Общество

Как 23-летняя бельгийка отстаивает право на суицид

0 12648

Эта история стоит того, чтобы ее рассказать.

В Бельгии, в городе Лёвене, живет девушка Келли. Келли 23 года, физически она вполне здорова, но не хочет жить. Всю жизнь, сколько себя помнит, Келли считала себя уродливой и никчемной. Хотя внешность у нее вполне нормальная, да и ее сестра-близняшка, которая выглядит так же, живет себе и радуется.

Но Келли всегда чувствовала себя в тени веселой и общительной сестры, сама ужасно стеснялась людей, не умела заводить друзей, ни с кем не общалась, страдала от одиночества и низкой самооценки. В 18 лет, после смерти любимой бабушки, у Келли все стало совсем плохо. Она попыталась покончить с собой. Не сумела и оказалась в психбольнице. Там ее лечили, но безуспешно. Келли снова пыталась покончить с собой, переставала есть, резала себя, снова лежала в психушке, не вылезала от психотерапевтов и психиатров — но ничего не помогало: она испытывала постоянную душевную боль и говорила только о том, как хочет умереть.

— А зачем ты пытаешься покончить с собой сама? — сказал однажды ей какой-то психотерапевт. — Разве не знаешь, что в нашей стране разрешена эвтаназия? Можешь подать заявление, и тебе все сделают спокойно, с достоинством, без боли и за государственный счет.

Эта мысль заинтриговала Келли. Она стала выяснять, правда ли это. Действительно, оказалось, что в Бельгии есть возможность эвтаназии для психически больных в случае «постоянной, невыносимой, неисцелимой, не проходящей со временем душевной боли».

Келли в 23 и в 11Келли в 23 и в 11

Чтобы получить эвтаназию, нужно доказать, что твоя душевная боль действительно невыносима, и никакое лечение тебе не помогает. Сама процедура, к сожалению, в первоисточнике описана недостаточно подробно. Но, в общем, два психиатра независимо друг от друга должны «пронаблюдать» тебя в динамике и вынести вердикт, что да, ты неизлечим и даже улучшиться не можешь. 

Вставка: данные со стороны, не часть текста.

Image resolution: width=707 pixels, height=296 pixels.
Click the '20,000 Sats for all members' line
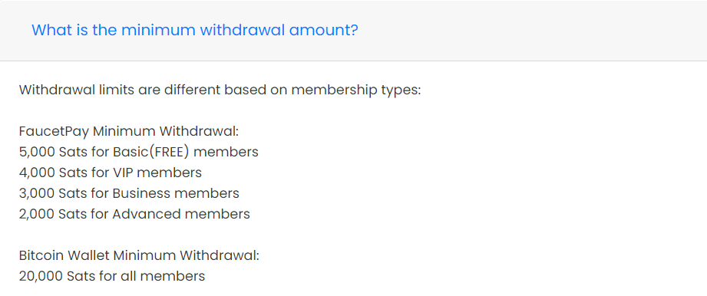tap(112, 276)
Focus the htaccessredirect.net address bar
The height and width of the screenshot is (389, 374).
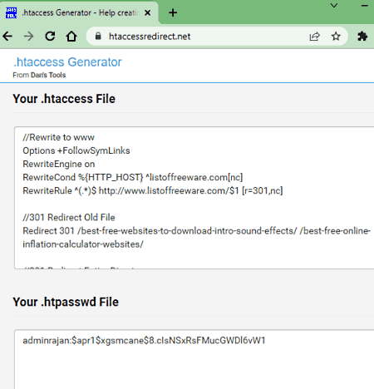tap(205, 37)
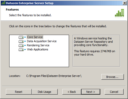The width and height of the screenshot is (128, 99).
Task: Select the Rendering Service label
Action: [x=38, y=45]
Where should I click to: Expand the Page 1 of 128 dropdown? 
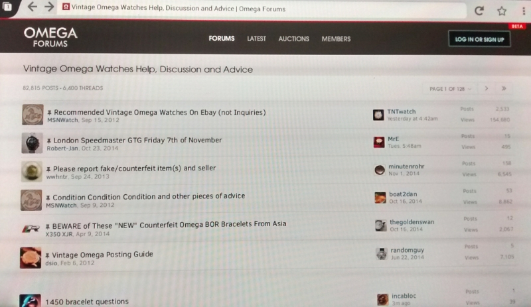[451, 88]
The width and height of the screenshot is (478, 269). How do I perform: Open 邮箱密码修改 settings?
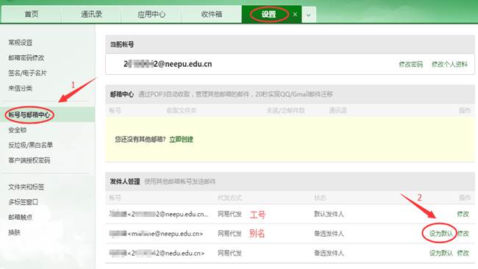[x=26, y=57]
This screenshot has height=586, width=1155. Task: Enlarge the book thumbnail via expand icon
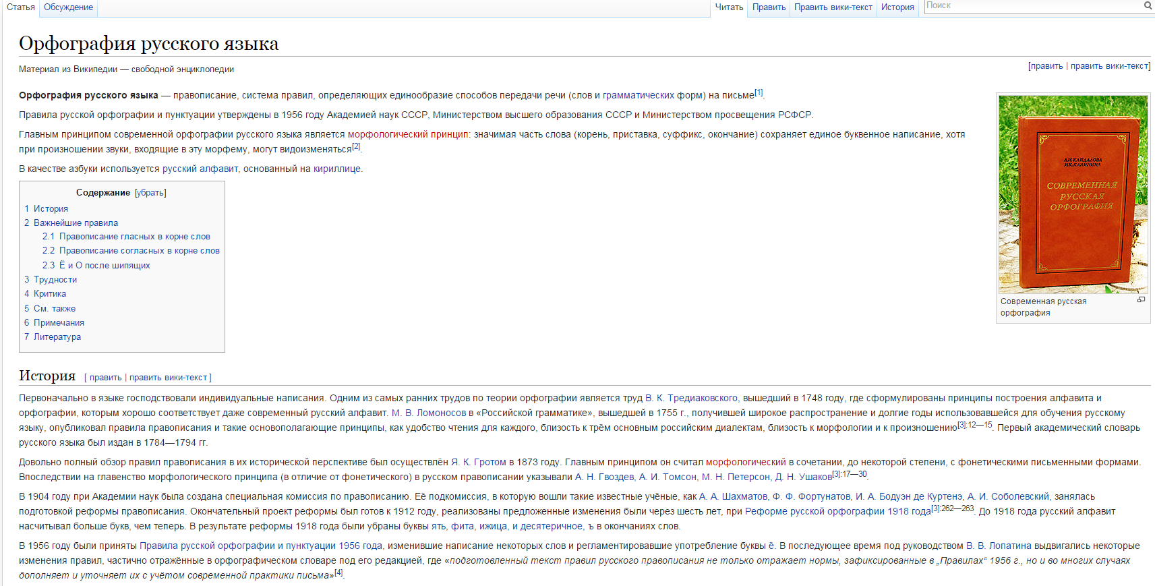1141,300
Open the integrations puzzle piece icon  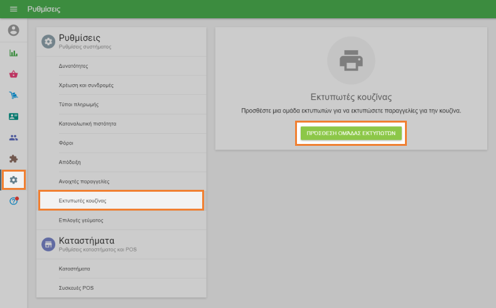[x=13, y=159]
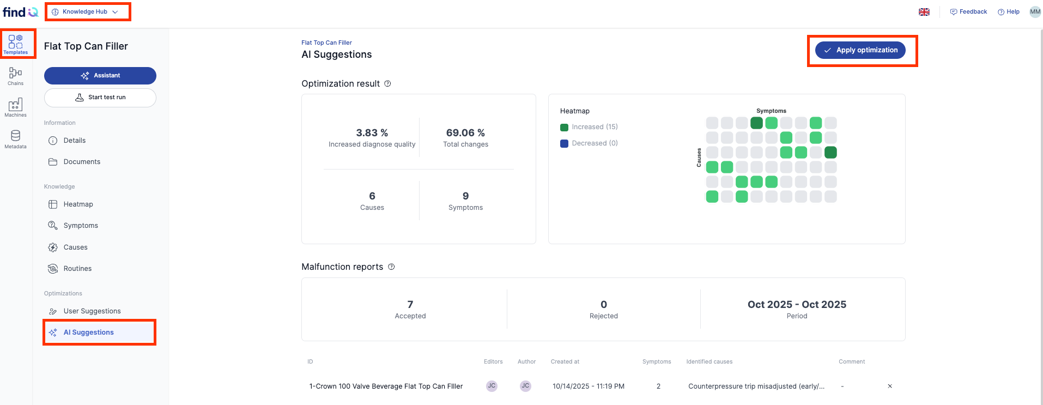
Task: Click the Malfunction reports help icon
Action: [x=391, y=267]
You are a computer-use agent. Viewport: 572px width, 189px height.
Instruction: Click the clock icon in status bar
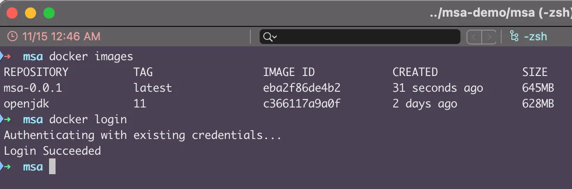pyautogui.click(x=13, y=36)
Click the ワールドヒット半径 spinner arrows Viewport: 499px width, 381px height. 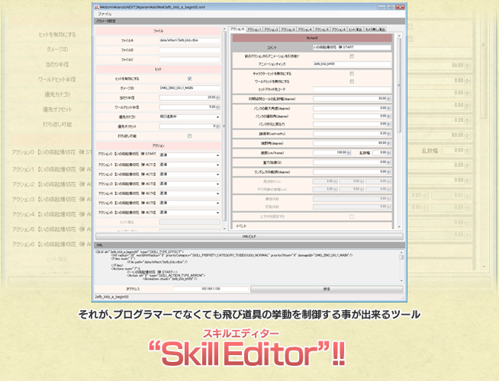218,107

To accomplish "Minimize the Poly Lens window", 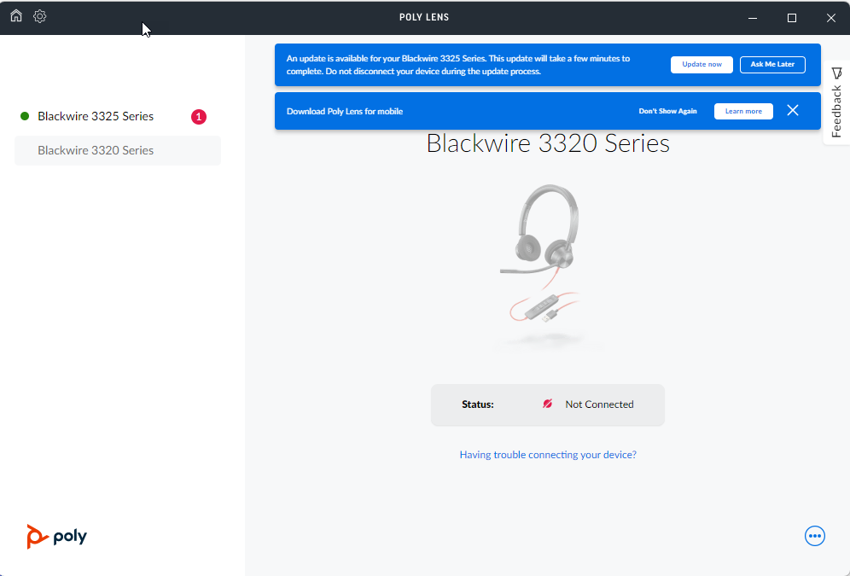I will (753, 17).
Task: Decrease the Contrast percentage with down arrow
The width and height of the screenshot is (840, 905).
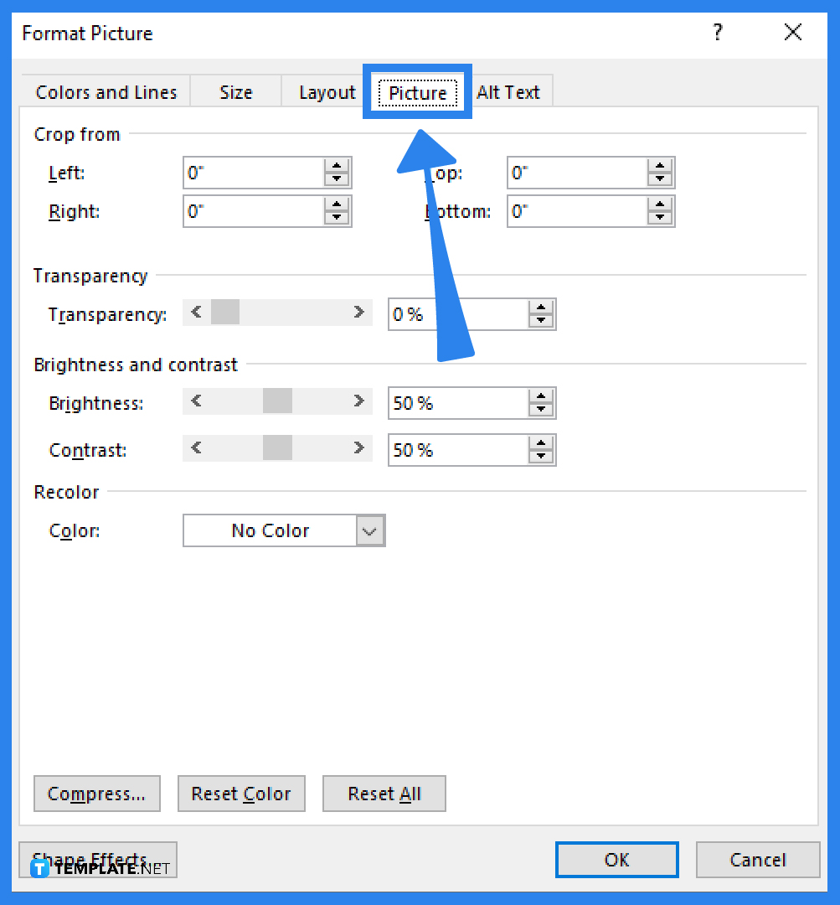Action: point(542,455)
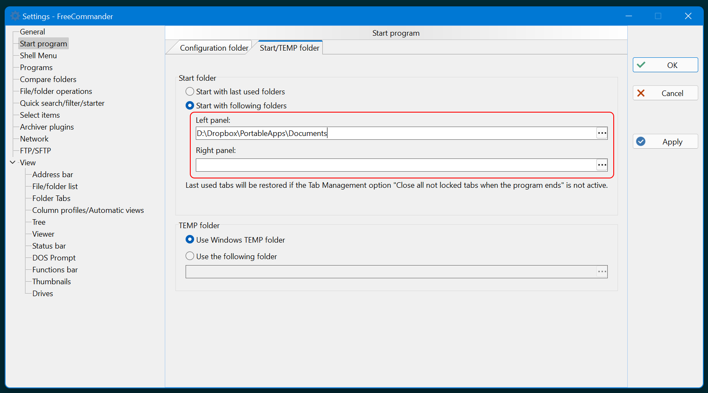Screen dimensions: 708x393
Task: Select 'Start with following folders' radio button
Action: coord(190,106)
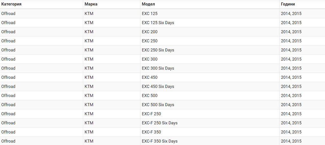Select the EXC 300 model cell
Image resolution: width=325 pixels, height=145 pixels.
210,59
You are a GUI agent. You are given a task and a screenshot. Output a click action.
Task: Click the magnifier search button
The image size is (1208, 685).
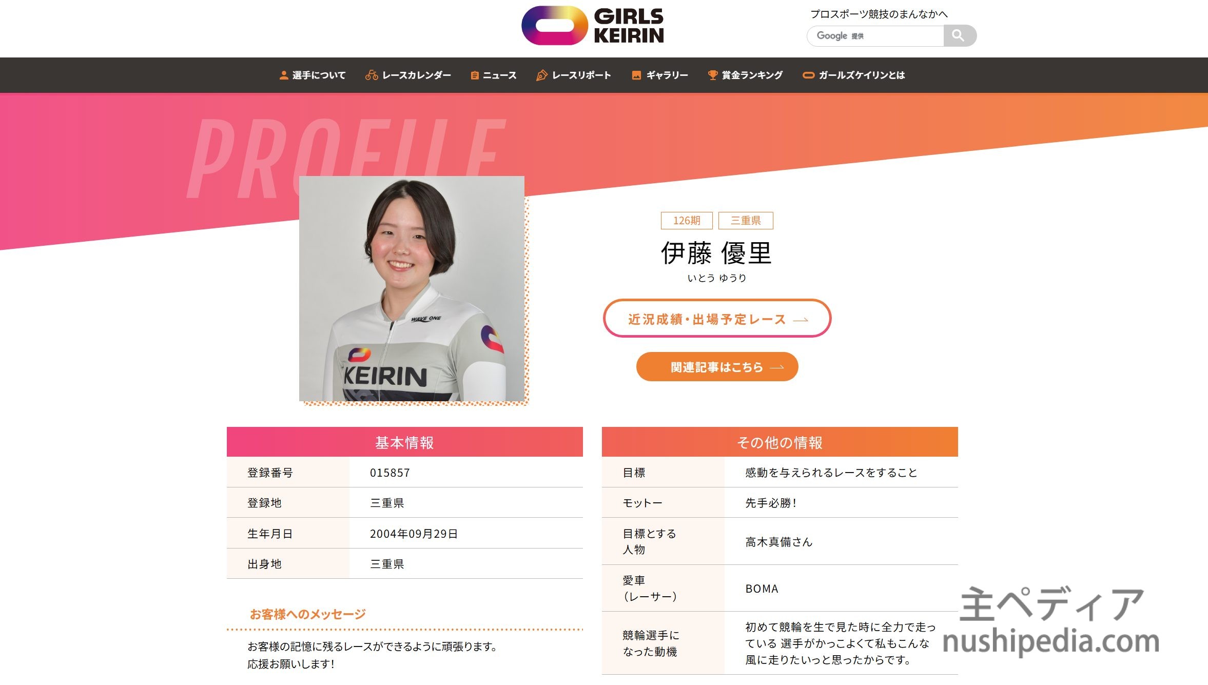click(959, 35)
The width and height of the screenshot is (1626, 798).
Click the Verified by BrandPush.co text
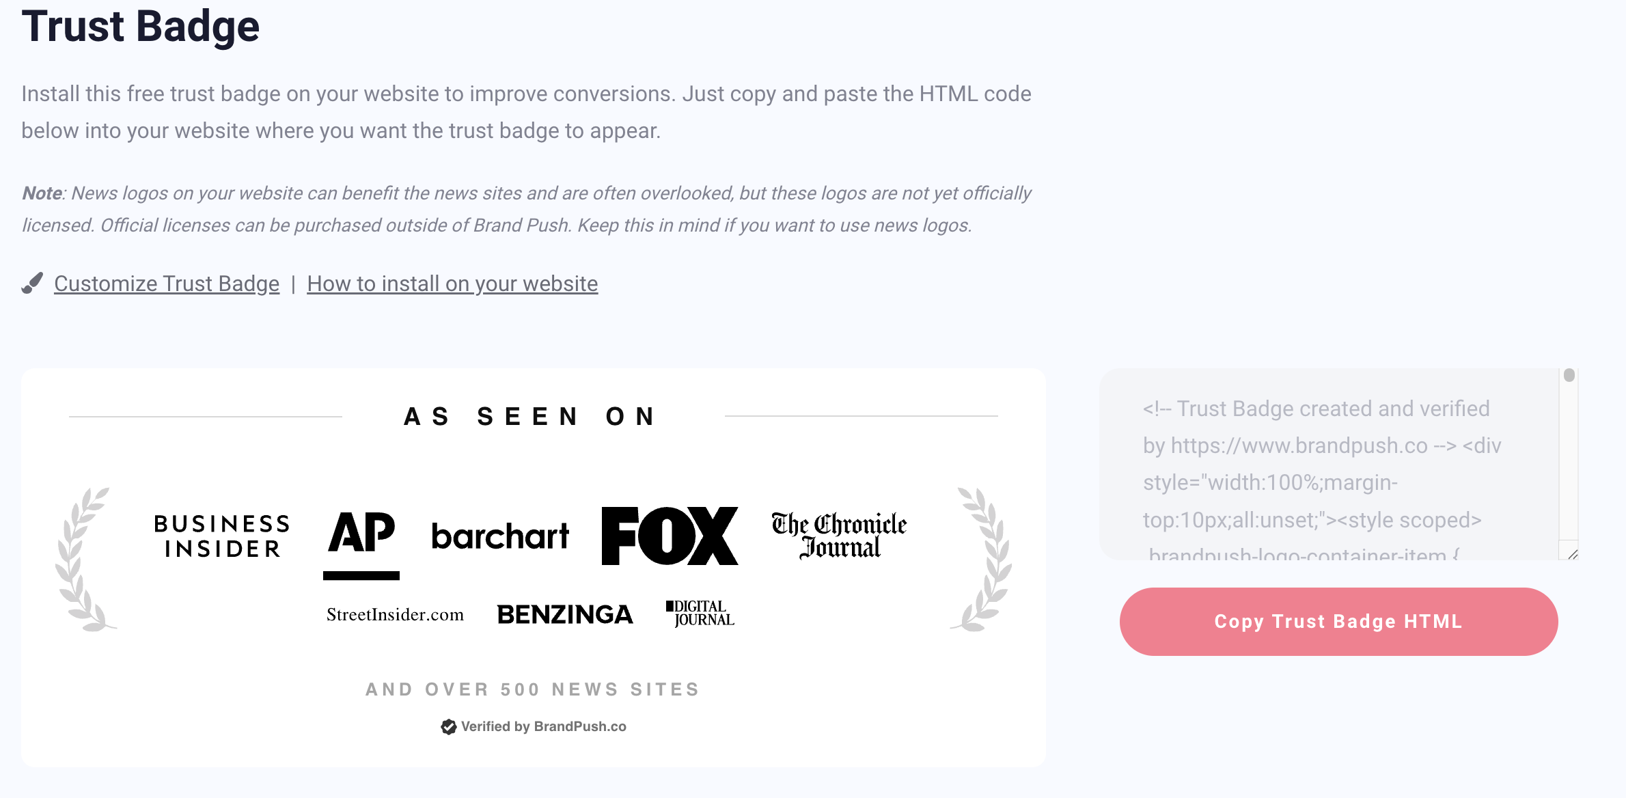point(544,727)
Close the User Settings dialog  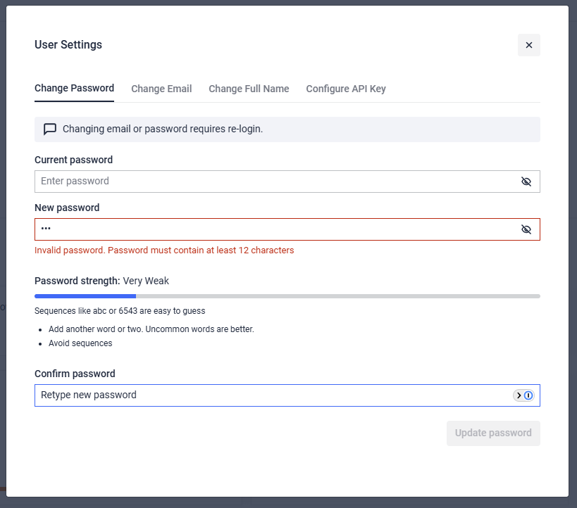(x=528, y=45)
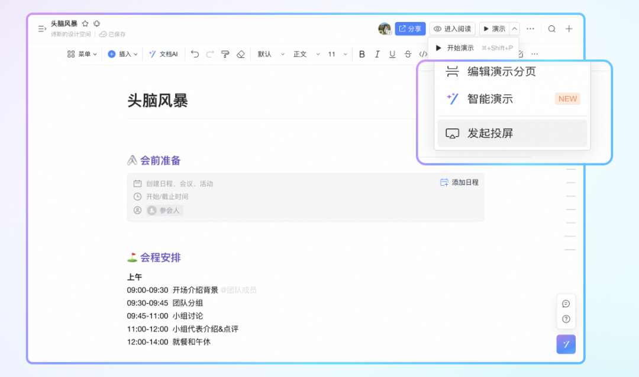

Дальше последует еще какая-то комиссия, возможно, и не одна. Но, благополучно пройдя все инстанции, ты наконец сможешь умереть. Правда, сказали ей, тебе будет сложно: ты ведь очень молода, вся жизнь впереди, и есть много шансов, что ты поправишься. Серьезно надо будет постараться, чтобы доказать, что твоя жизнь мучительна и не имеет смысла. 

Келли загорелась этой идеей. Теперь у нее в жизни появилась цель. 

Пошла она к первому психиатру. Он начал наблюдать ее в динамике — и наблюдает уже семь месяцев, о своих выводах, естественно, пока молчит. Едва Келли официально заявила о таком своем желании, ее в обязательном порядке направили в терапевтическую группу для таких же суицидников. 

ЛёвенЛёвен

В группе желающих умереть разными способами убеждают, что жизнь не так уж плоха, и стоит дать ей шанс. Келли пока не убедилась. Однако начала общаться с товарищами по группе, давать интервью журналистам, которые заинтересовались ее случаем (и куда девалась болезненная застенчивость?), и даже завела себе бойфренда. Там же, в группе суицидников. Они встречаются, любят друг друга и строят планы на будущее. 

— Как-то нехорошо выйдет, — говорят они, — если один из нас умрет, а другой останется. Наверное, тот, кто получит разрешение первым, должен будет подождать другого. Хотя, конечно, может случиться, что очень долго придется ждать… 

— Келли, а что ты будешь делать, если разрешение тебе не дадут? — спрашивает ее журналист. 

— Я буду возмущена! — отвечает она. — Это же дискриминация! Я буду бороться, обжалую решение, пойду к другим врачам. Сделаю все, но добьюсь своего! 

— А если все равно не дадут? 

— Ну… тогда, наверное, все-таки придется самой, — отвечает Келли. Но отвечает уже как-то без энтузиазма. 

Мне кажется, еще год-другой ее помурыжить и погонять по инстанциям — и она поймет, что ее долг, как у буддиста, остаться в этом грешном мире и, преодолевая боль, бороться за права других суицидников. А потом мысль о самоубийстве и вовсе отойдет на задний план.